#### [THE REQUEST]
Count the lines below that contain the string "agent", treating case as significant, and give only the number.

..........

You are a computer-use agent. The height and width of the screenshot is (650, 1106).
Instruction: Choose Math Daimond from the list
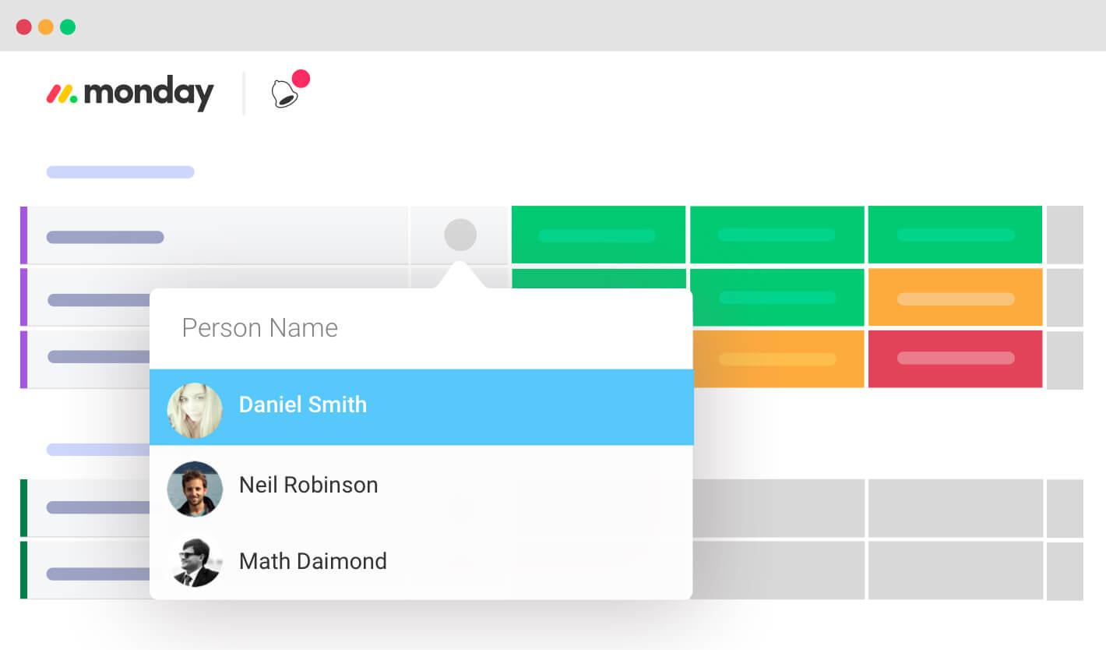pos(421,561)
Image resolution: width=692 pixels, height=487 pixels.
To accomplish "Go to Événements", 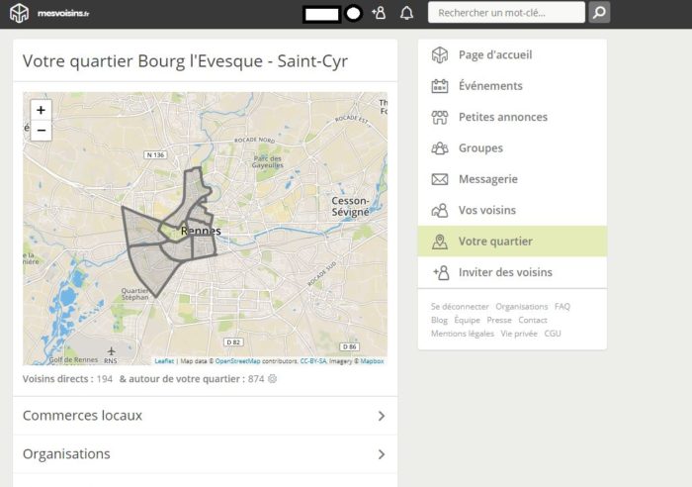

..........

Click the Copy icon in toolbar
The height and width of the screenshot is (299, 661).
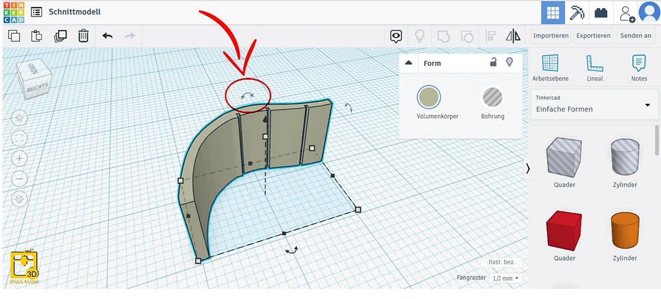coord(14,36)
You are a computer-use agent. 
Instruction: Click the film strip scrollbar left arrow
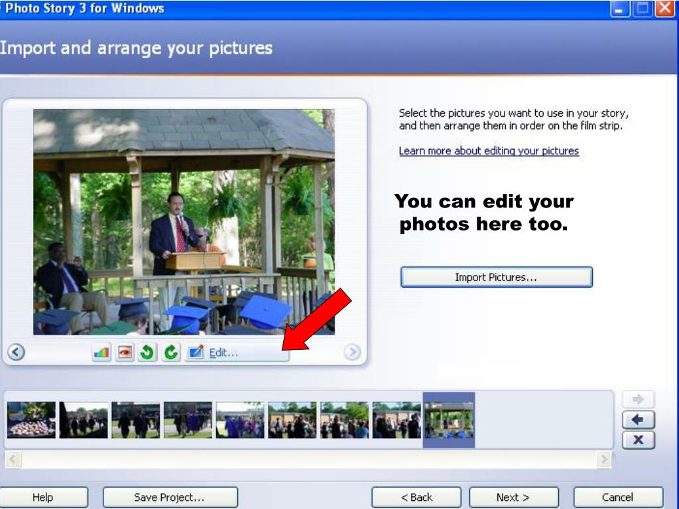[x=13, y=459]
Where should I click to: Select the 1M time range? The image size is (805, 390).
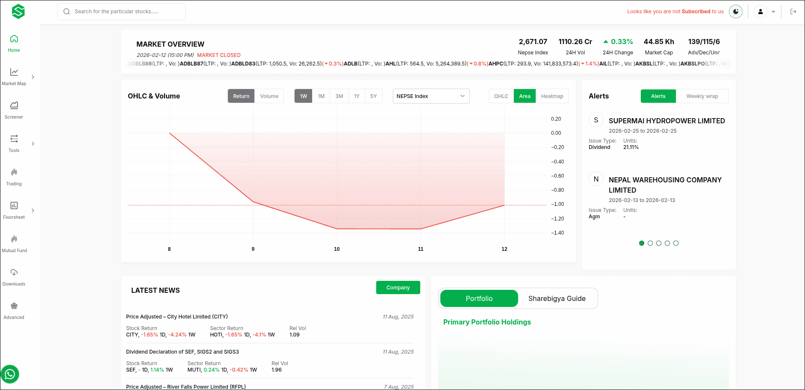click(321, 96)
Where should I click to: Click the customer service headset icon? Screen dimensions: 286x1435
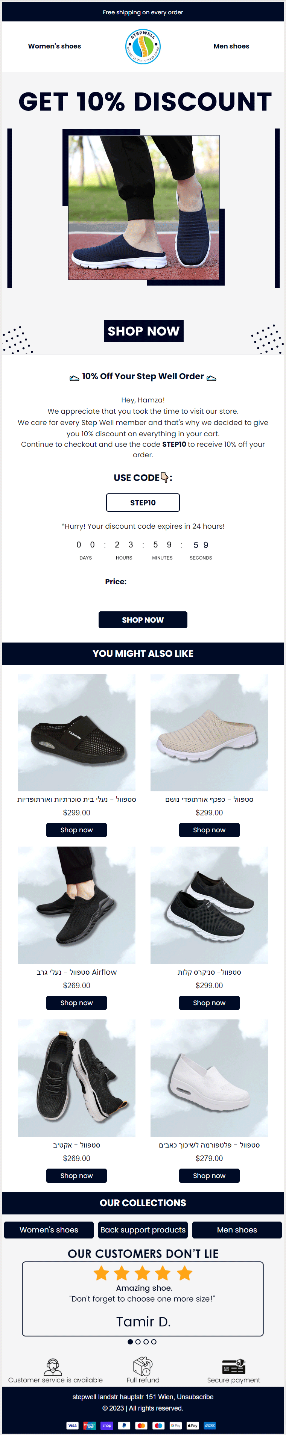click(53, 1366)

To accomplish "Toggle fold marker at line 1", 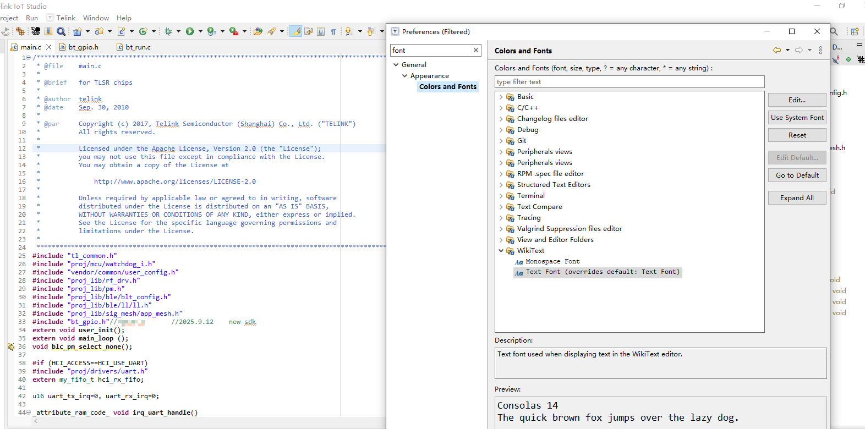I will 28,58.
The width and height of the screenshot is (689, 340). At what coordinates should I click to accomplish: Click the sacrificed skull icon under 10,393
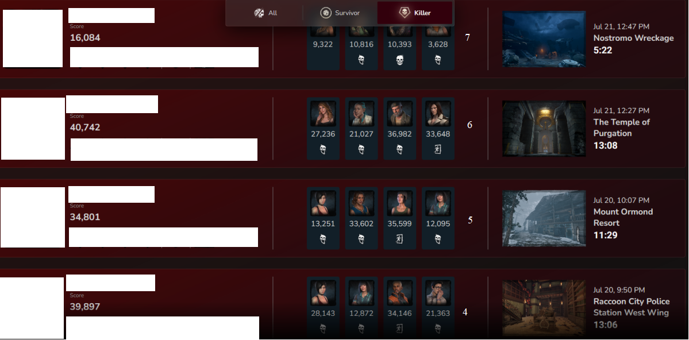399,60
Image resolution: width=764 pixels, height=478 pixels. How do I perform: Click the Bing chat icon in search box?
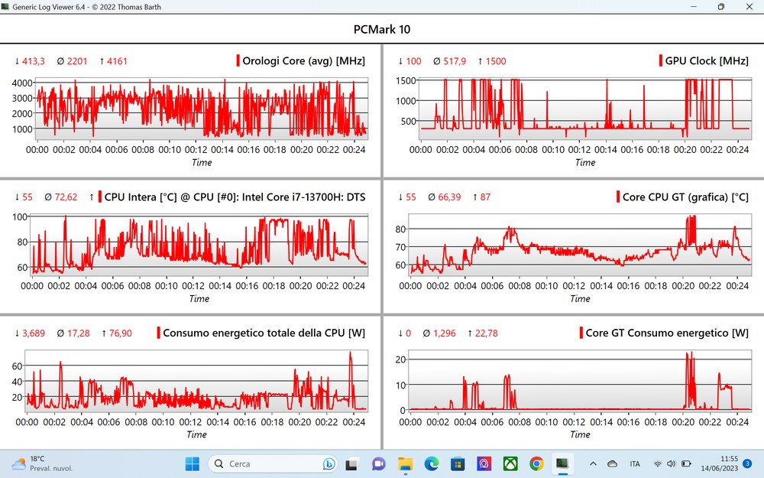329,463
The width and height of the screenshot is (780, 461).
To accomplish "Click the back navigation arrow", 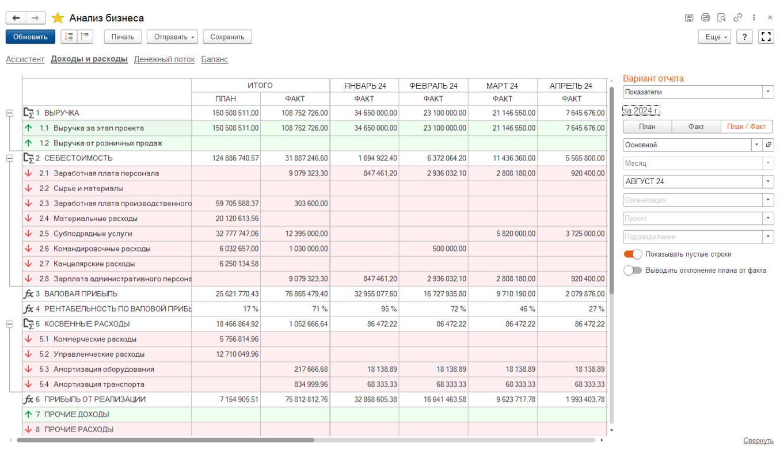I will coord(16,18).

..........

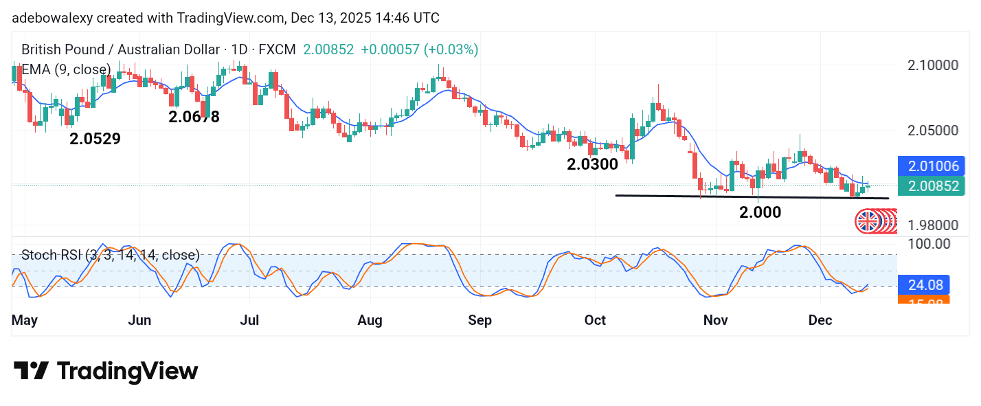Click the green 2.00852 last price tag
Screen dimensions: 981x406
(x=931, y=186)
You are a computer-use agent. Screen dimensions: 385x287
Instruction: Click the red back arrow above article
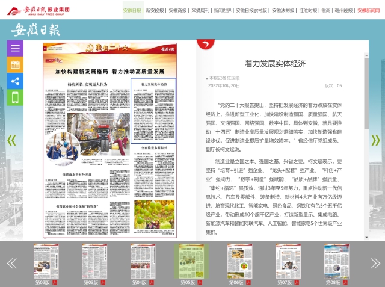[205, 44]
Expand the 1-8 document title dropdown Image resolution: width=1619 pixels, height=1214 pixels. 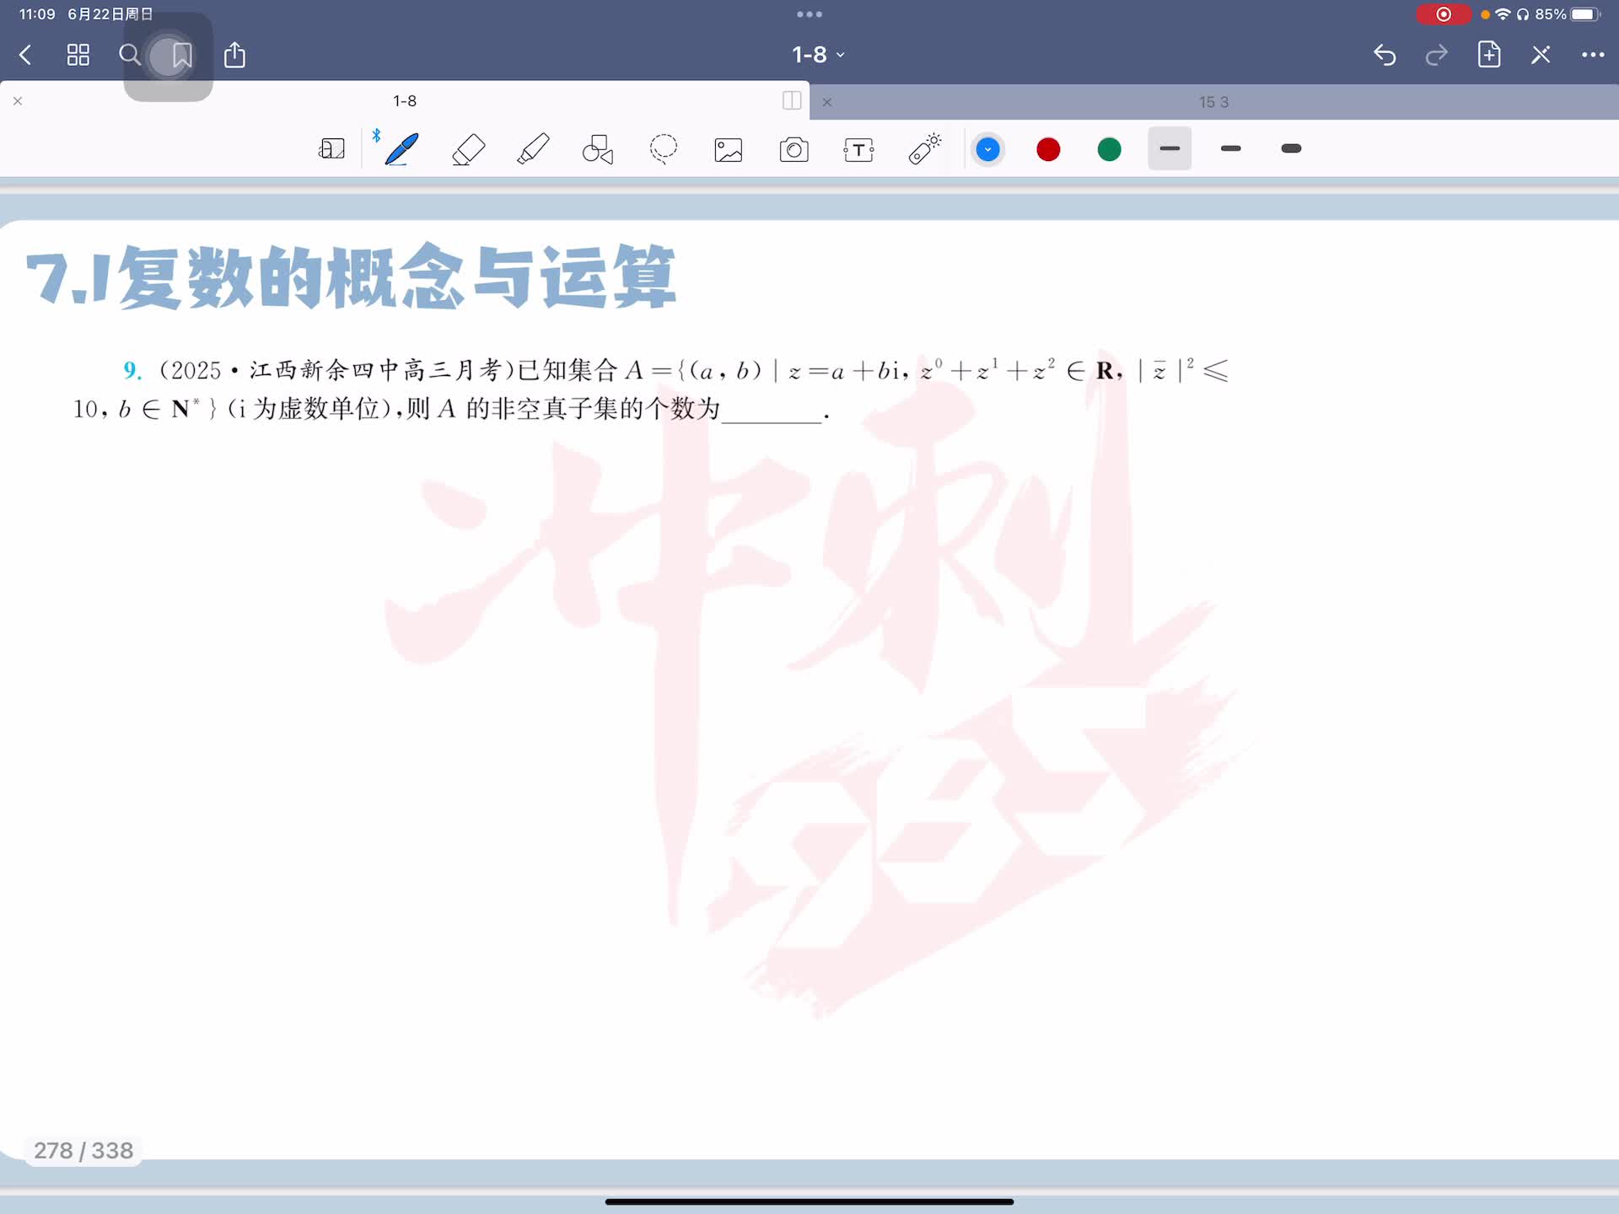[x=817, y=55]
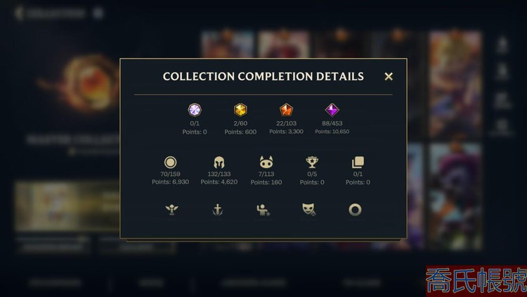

..........

#### [RESPONSE]
3